Figuur 1 illustreert een plafondconstructie van een op zichzelf voor de vakman bekend type. In figuur 1 zijn zichtbaar een bandraster 10 en een aantal langgerekte plafondplaten 12a 12f die met hun lange zijden steunen op T-profielen 11a____11d en met hun korte zijden op dit bandraster 10 steunen. In zijn algemeenheid is dit bandraster 10 opgebouwd uit een langgerekte strip 10a die in de gebruikstoestand horizontaal loopt en twee loodrecht daarop gepositioneerde verstijvingsribben 10b en 10c die in de gebruikstoestand in hoofdzaak verticaal lopen. De verstijvingsribben 10b en 10c zijn in het geïllustreerde uitvoeringsvoor-beeld via de plaatdelen 10d en 10e met de langgerekte strip 10a verbonden zodanig dat het gehele bandraster door middel van enkele buigoperaties uit langgerekt bandmateriaal kan worden gevormd.
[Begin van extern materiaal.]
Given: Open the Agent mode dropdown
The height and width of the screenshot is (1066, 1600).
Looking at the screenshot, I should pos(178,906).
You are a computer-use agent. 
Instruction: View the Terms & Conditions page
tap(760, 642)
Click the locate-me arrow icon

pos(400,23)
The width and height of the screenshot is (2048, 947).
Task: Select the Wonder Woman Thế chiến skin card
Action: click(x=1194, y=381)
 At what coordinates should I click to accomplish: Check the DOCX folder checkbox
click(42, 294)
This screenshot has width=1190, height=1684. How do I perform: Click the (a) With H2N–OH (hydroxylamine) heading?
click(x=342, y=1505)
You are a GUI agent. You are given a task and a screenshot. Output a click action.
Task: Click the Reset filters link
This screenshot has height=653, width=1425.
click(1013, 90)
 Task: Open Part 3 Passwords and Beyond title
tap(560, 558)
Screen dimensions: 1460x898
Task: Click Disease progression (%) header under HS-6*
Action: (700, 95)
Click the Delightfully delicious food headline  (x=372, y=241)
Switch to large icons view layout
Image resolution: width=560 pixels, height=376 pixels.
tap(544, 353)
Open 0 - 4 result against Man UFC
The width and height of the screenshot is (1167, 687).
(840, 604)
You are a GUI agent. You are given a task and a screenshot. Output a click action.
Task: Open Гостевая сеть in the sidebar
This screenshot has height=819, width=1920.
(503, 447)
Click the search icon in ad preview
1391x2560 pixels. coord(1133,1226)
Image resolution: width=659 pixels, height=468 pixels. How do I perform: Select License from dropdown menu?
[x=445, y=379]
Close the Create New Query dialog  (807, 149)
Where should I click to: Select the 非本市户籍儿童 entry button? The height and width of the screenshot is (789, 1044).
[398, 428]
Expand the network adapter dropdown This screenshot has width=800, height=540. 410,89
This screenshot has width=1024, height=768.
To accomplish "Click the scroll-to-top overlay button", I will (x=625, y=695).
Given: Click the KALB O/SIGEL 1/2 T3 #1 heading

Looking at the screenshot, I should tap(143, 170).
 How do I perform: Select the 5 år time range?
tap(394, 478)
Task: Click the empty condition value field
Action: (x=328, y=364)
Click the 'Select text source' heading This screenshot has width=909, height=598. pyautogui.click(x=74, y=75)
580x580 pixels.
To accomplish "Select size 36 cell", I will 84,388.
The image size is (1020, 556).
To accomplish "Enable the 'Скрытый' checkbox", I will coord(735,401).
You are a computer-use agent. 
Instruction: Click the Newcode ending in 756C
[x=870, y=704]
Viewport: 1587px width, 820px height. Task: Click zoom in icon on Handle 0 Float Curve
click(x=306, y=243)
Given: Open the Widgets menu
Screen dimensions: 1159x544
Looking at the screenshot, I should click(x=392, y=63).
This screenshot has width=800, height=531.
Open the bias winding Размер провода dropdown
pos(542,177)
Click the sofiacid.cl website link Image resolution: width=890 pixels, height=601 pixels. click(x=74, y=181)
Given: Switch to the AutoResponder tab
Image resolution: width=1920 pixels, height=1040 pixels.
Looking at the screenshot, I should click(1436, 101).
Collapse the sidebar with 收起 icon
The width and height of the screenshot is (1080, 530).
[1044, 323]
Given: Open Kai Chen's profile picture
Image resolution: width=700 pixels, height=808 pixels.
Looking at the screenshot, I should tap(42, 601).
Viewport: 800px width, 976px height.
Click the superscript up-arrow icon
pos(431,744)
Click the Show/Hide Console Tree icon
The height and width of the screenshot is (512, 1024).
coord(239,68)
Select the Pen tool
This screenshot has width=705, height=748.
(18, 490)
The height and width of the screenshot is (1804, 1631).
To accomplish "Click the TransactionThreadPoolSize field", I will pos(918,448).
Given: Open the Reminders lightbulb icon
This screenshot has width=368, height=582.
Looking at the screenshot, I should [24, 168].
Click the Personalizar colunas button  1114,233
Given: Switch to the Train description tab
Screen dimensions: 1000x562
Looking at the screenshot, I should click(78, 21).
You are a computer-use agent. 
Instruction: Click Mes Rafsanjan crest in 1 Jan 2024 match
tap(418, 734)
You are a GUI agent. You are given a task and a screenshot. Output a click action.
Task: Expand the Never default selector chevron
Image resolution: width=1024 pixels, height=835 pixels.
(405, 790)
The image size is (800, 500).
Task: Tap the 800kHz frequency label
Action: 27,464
De uitvinding is echter niet tot deze specifieke constructiewijze van een bandraster beperkt en kan ook bij andere typen bandrasters worden toegepast, zolang deze maar voorzien zijn van een horizontaal dragend gedeelte 10a en verticale verstij vingsribben 10b en 10c.
De wijze waarop het bandraster 10 in een ruimte is opgehangen is in de figuren niet nader aangegeven omdat dit voor de uitvinding niet van belang is. Bovendien wordt de bevestiging van bandrasters binnen een ruimte voor de deskundige bekend verondersteld. Zodra de benodigde band- rasters binnen een ruimte zijn gesteld en gemonteerd, kan het plafond worden gedicht door het op deze bandrasters plaatsen van de T-profielen 11a.....11d en de plafondplaten 12a.....12f, zoals in figuur 1 is ge ïllustreerd. Verdere details van dergelijke op zichzelf bekende plafonds zullen niet worden verstrekt aangezien deze voor de deskundige bekend worden verondersteld.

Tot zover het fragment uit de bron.